The Bethesda Arts and Entertainment District has selected eight regional artists as finalists for The Trawick Prize: Bethesda Contemporary Art Awards.
More than 250 artists from Maryland, Virginia and Washington, D.C., submitted work to the 20th annual competition, according to a Monday press release.
The award winners will be announced at a private reception Sept. 7.
The first-place winner will be awarded $10,000, second place will receive $2,000, third place will win $1,000 and a Young Artist, a finalist who is younger than 30, could win $1,000.
The exhibit will be on display from Sept. 8 to Oct. 2 at Gallery B, at 7700 Wisconsin Ave., Suite E, according to the release. Gallery hours for the duration of the exhibit will be between 12 and 5 p.m. from Thursday to Sunday.
Here are the finalists:
• MK Bailey of Washington, D.C., who creates darkly colorful figurative paintings, digital drawings, and experimental landscapes that reflect her world experiences.

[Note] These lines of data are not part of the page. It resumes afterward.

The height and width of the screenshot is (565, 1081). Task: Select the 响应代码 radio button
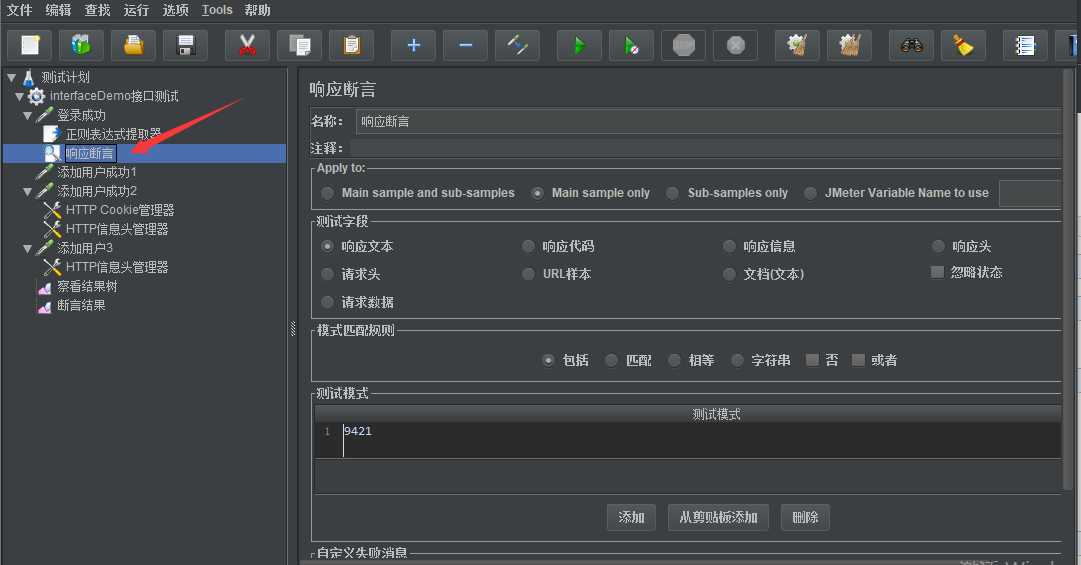tap(529, 246)
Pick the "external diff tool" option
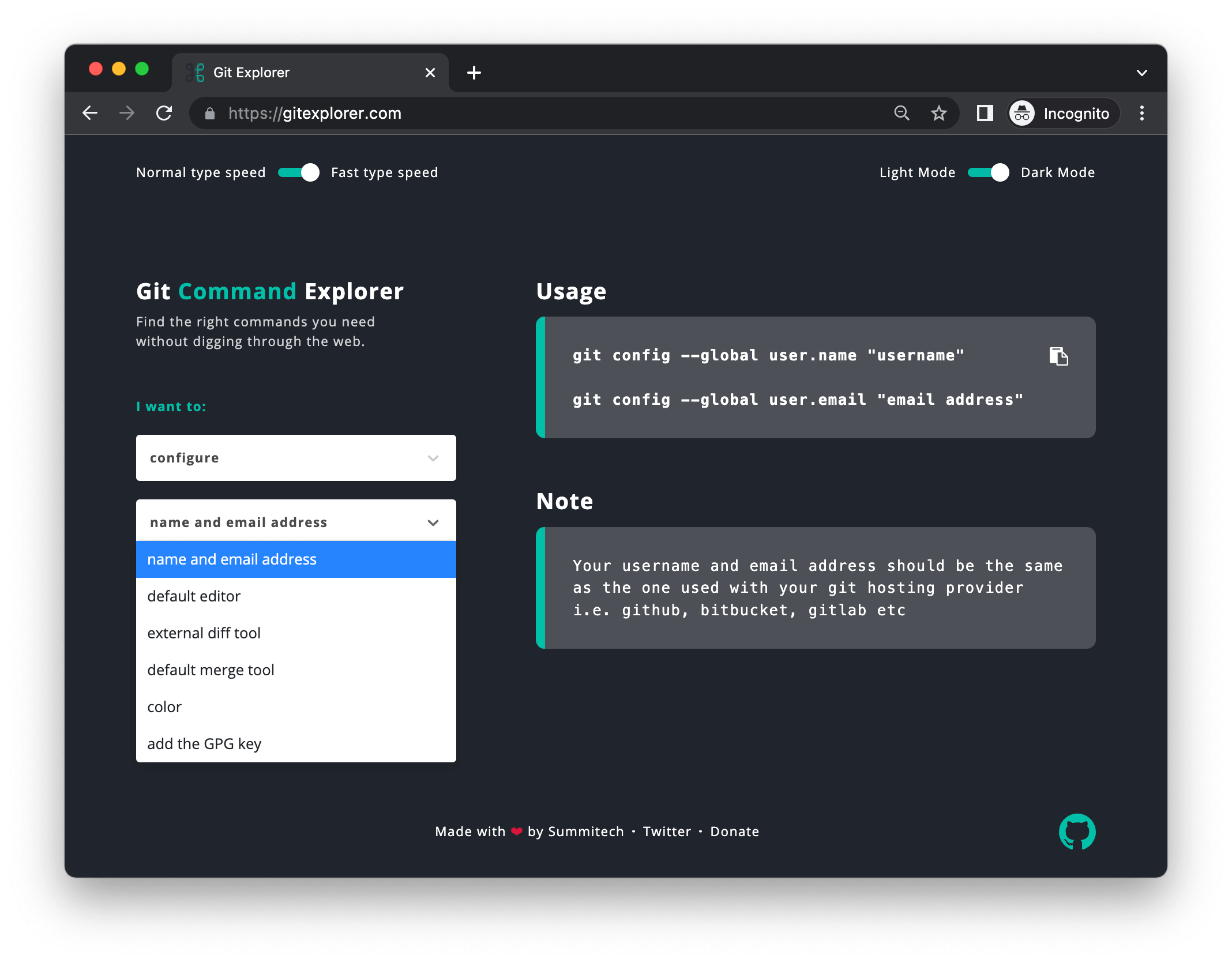1232x963 pixels. click(x=204, y=633)
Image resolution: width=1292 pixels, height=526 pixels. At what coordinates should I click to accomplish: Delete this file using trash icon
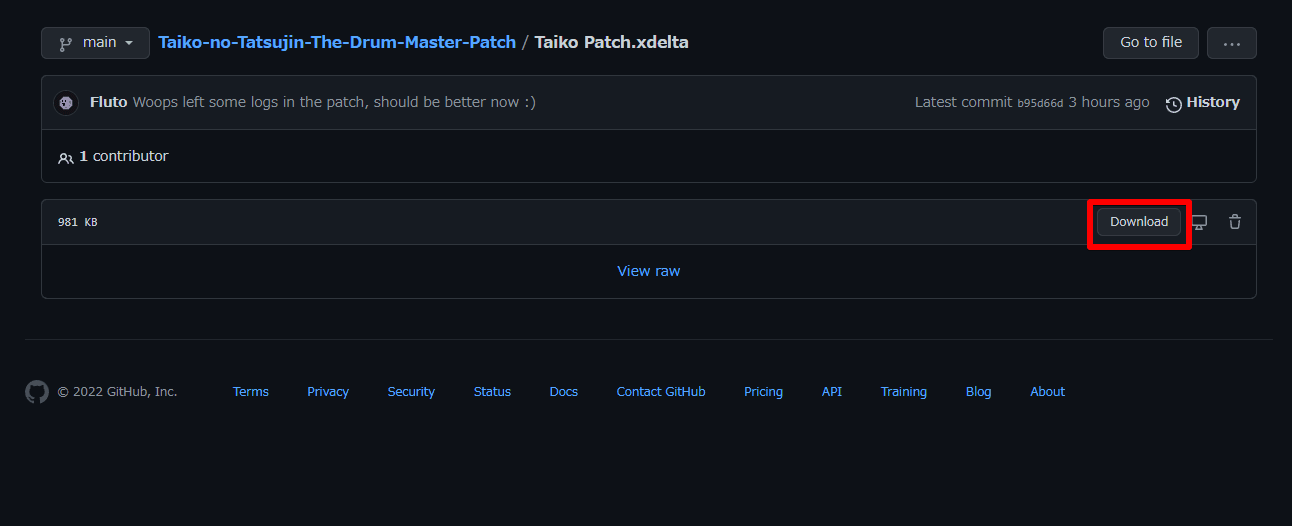(x=1235, y=222)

• WonJung Choi of Richmond, Va., whose series of sculptures, paintings, drawings, and installation explores her identity.
• Marcia Haffmans of Richmond, Va., who designed art workshops for socially excluded women and created visual dialogues of their incarceration stories.
• Ali Kaeini of Richmond, Va., an Iranian and Persian interdisciplinary artist who paints, draws, crafts and sculps.
• Caryn Martin of Baltimore, who uses landscape as a metaphor for human emotion and the environment.
• Robert Mertens of Staunton, Md., an artist whose work combines technology, religion, science, and myth.
• Evie Metz of Henrico, Va., an interdisciplinary artist and educator working in sculpture, photography, and puppet stop motion animation.
• Judith Pratt of Orange, Va., whose work connects identity, place, and history.
Founded by local community activist Carol Trawick in 2003, this regional competition is one of the largest prizes to annually honor visual artists. The Trawick Prize has awarded more than $260,000 in prize money and exhibited the work of more than 160 regional artists since its inception, according to the release.
Trawick established the Bethesda Painting Awards in 2005 and founded the Jim and Carol Trawick Foundation in 2007 to assist health, human services and arts nonprofits in Montgomery County.
She has served as the chair of the Bethesda Arts and Entertainment District, Bethesda Urban Partnership, Strathmore and the Maryland State Arts Council.
Christine Zhu of Gaithersburg, a rising junior at the University of Maryland who is studying journalism and Spanish, is the Bethesda Beat summer intern.